◆ Exercise details
Please write out all the entries exactly, without the pictures.

++++++++

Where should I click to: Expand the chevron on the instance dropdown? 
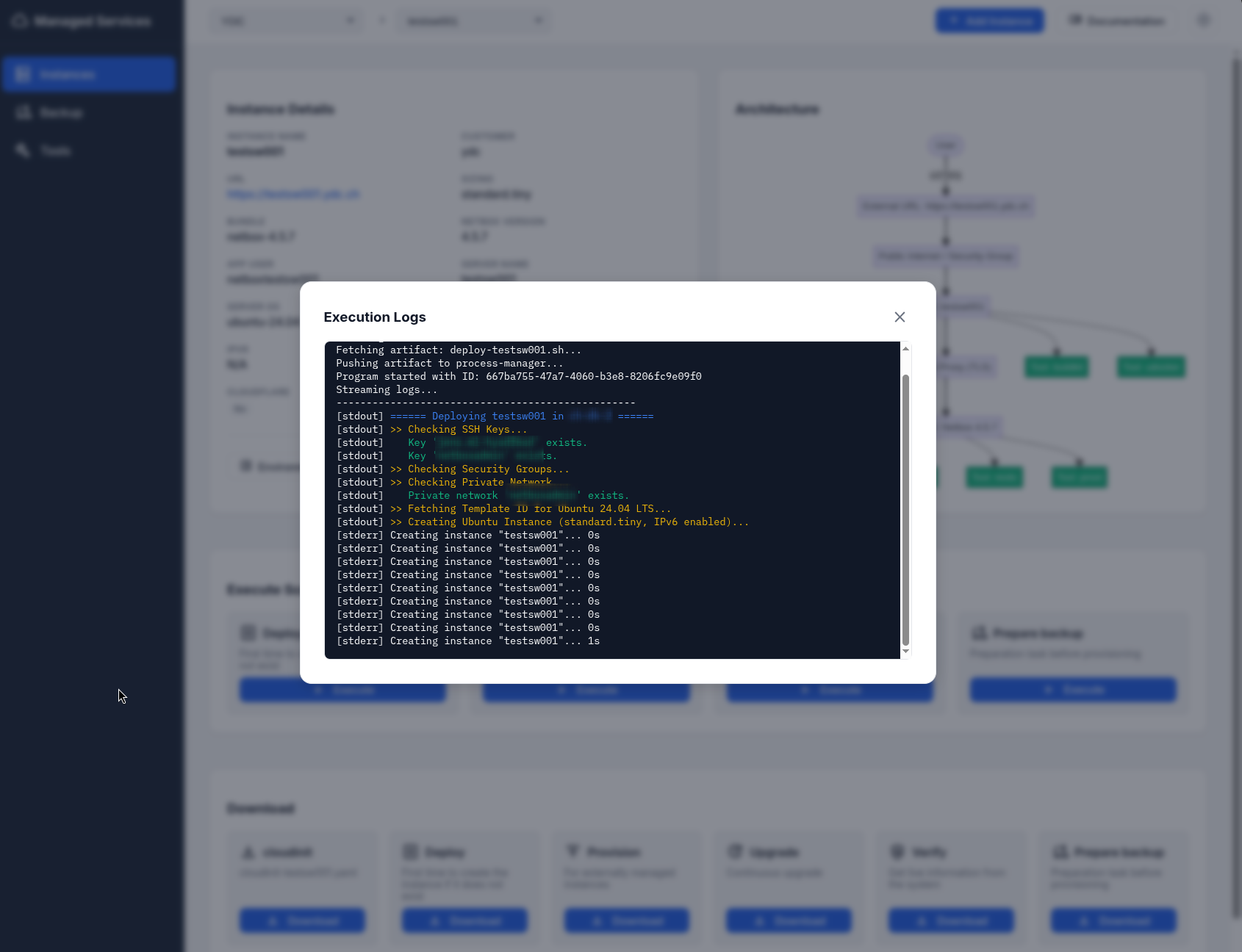539,21
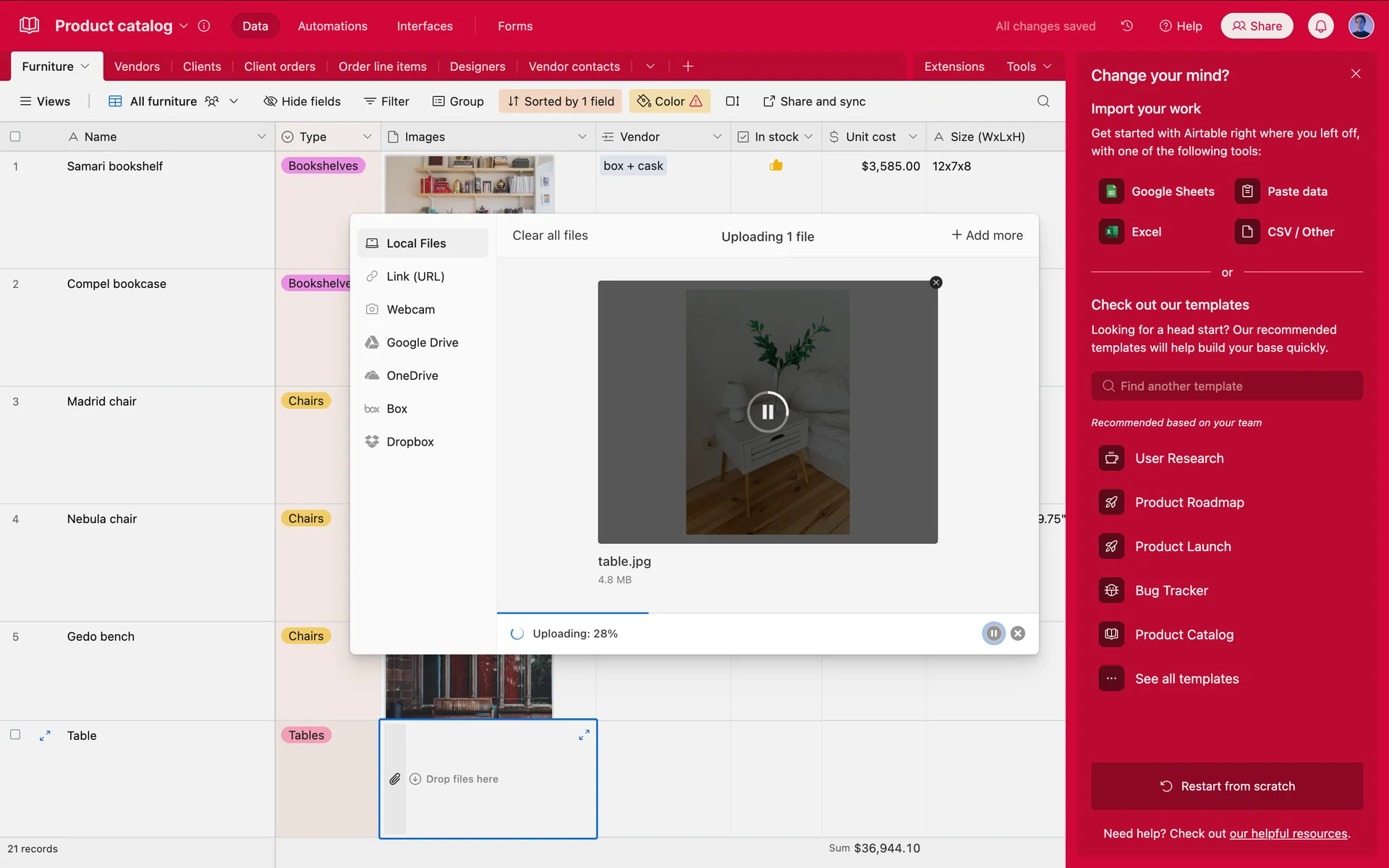The height and width of the screenshot is (868, 1389).
Task: Click Restart from scratch button
Action: click(1227, 786)
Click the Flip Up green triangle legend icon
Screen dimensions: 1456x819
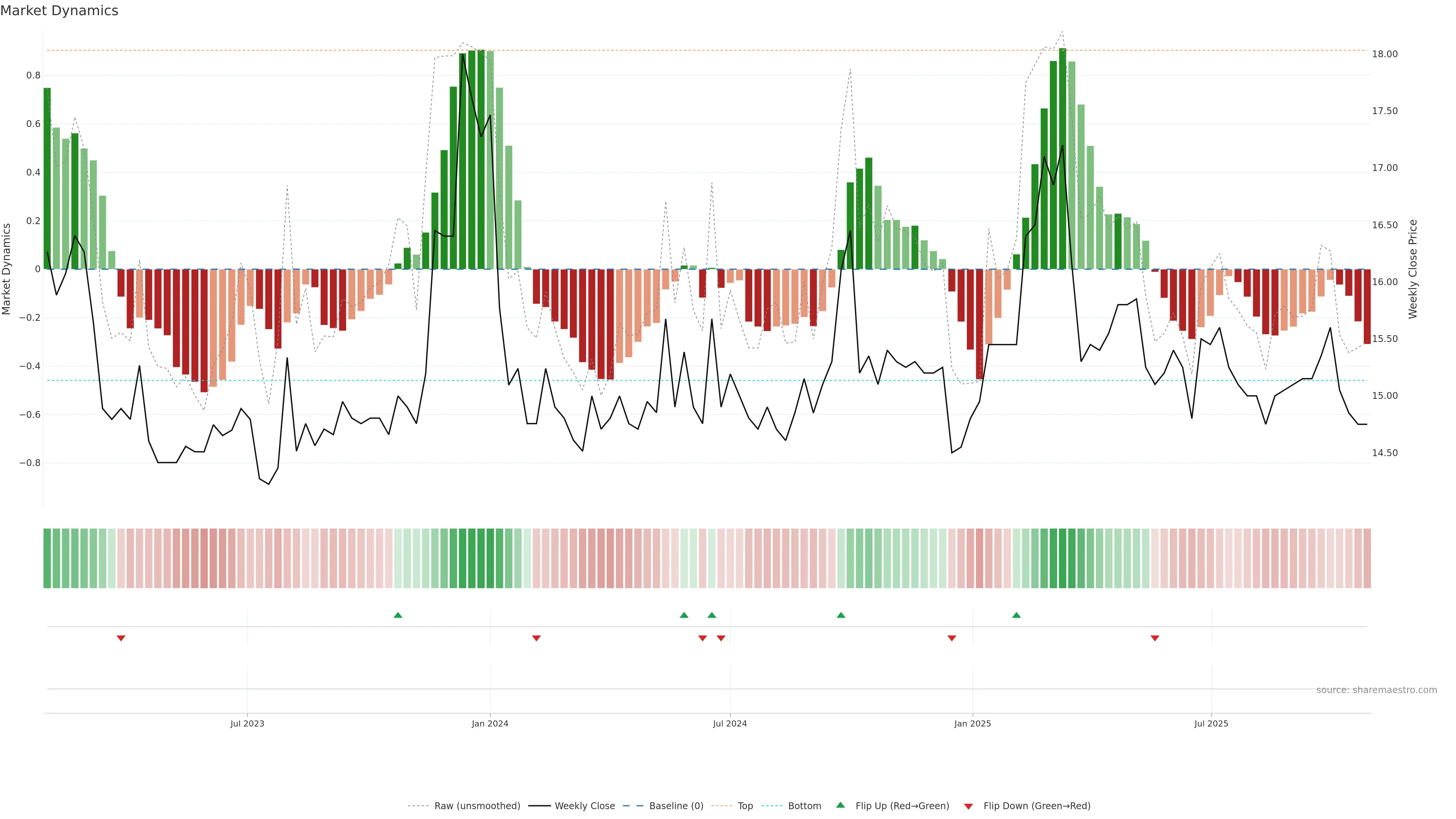point(840,805)
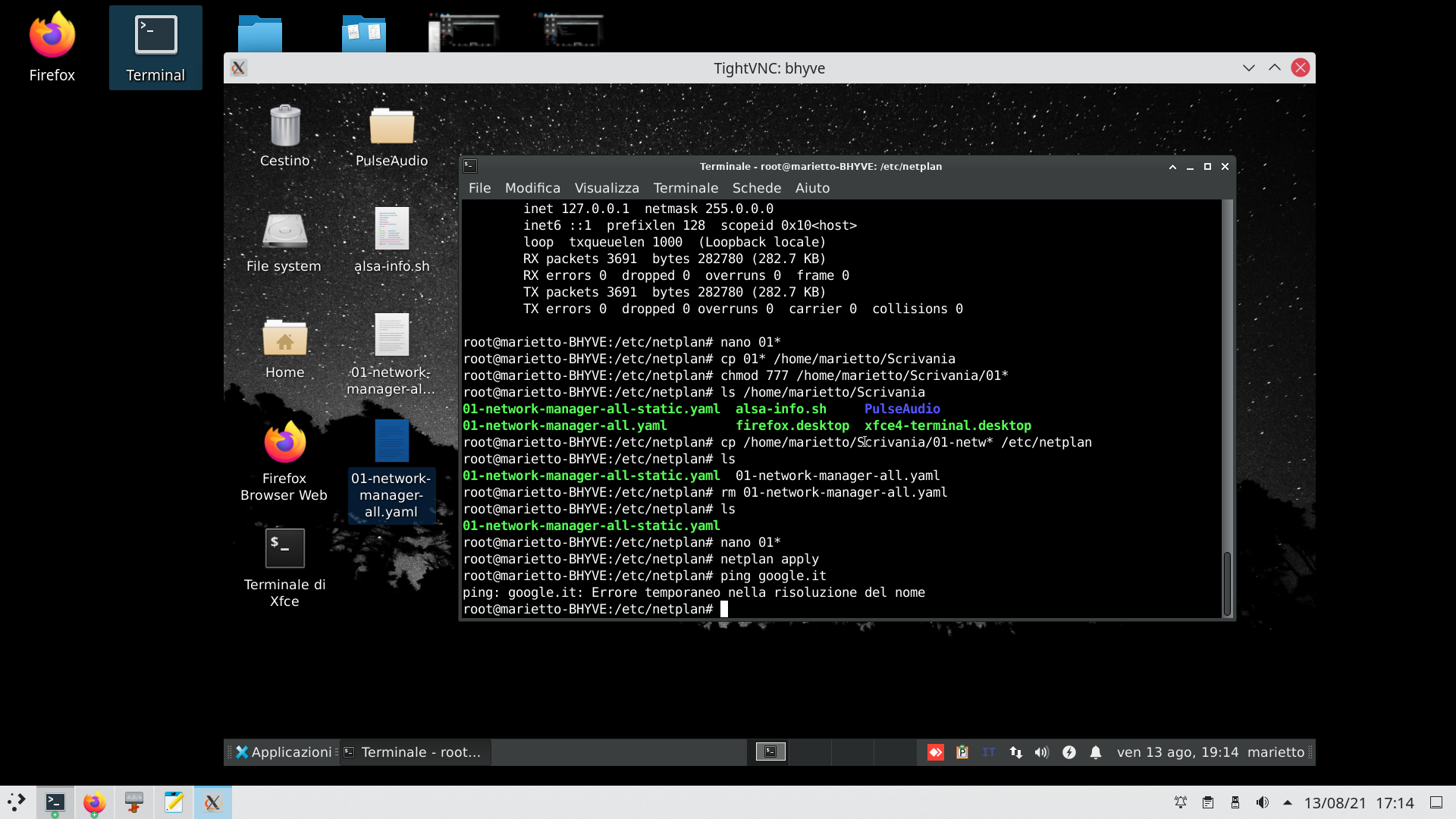Click the network connection tray icon
The image size is (1456, 819).
(x=1015, y=752)
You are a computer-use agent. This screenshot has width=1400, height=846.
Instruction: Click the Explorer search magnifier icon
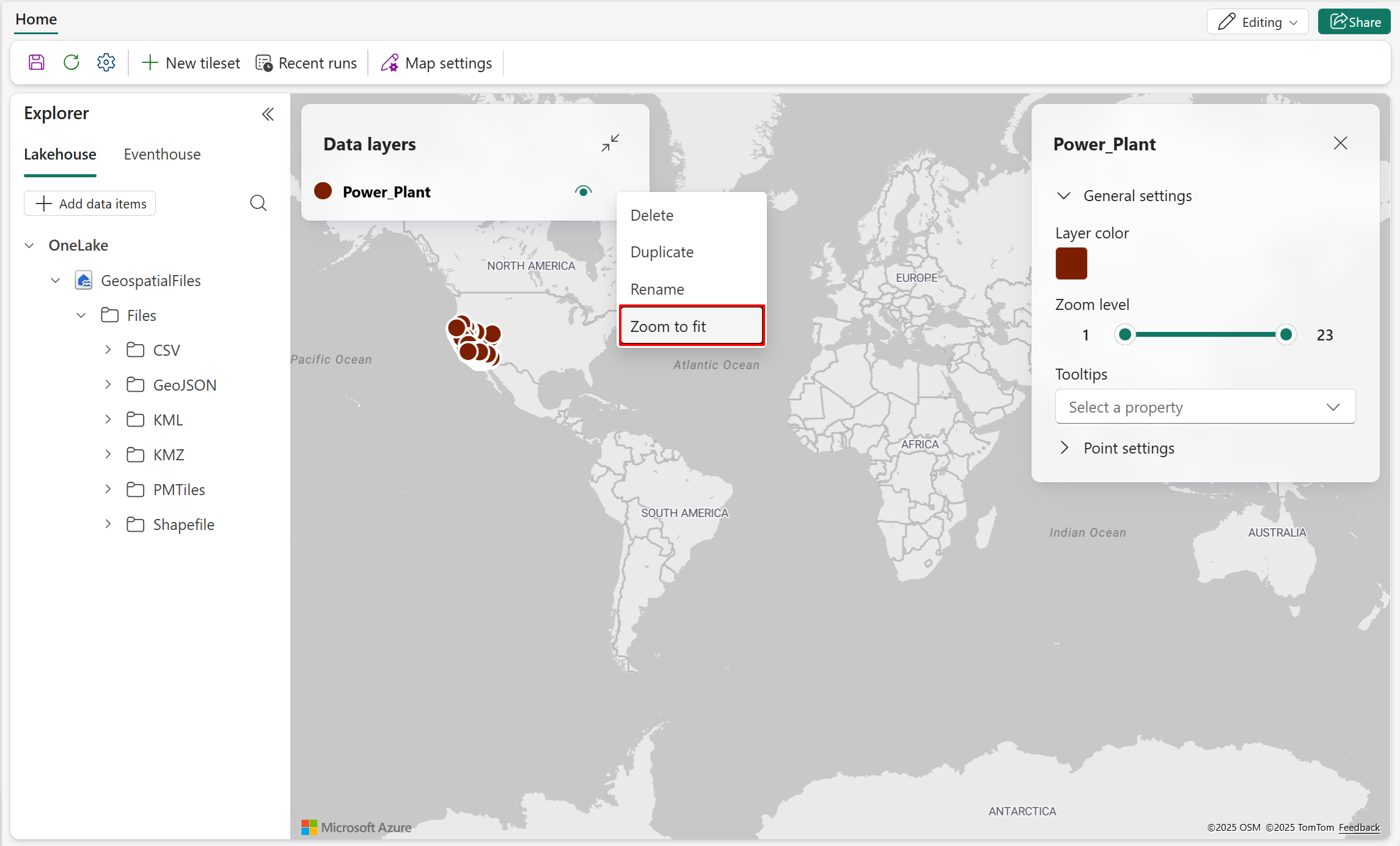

++++++++

◆ Answer to the problem
Where should I click to: Expand the chevron on the instance dropdown? 
539,21
The height and width of the screenshot is (868, 1389).
Task: Click Restart from scratch button
Action: click(1227, 786)
Click the Flip Up green triangle legend icon
Screen dimensions: 1456x819
point(840,805)
Click the network connection tray icon
The image size is (1456, 819).
(x=1015, y=752)
You are a computer-use agent. This screenshot has width=1400, height=846.
Instruction: Click the Explorer search magnifier icon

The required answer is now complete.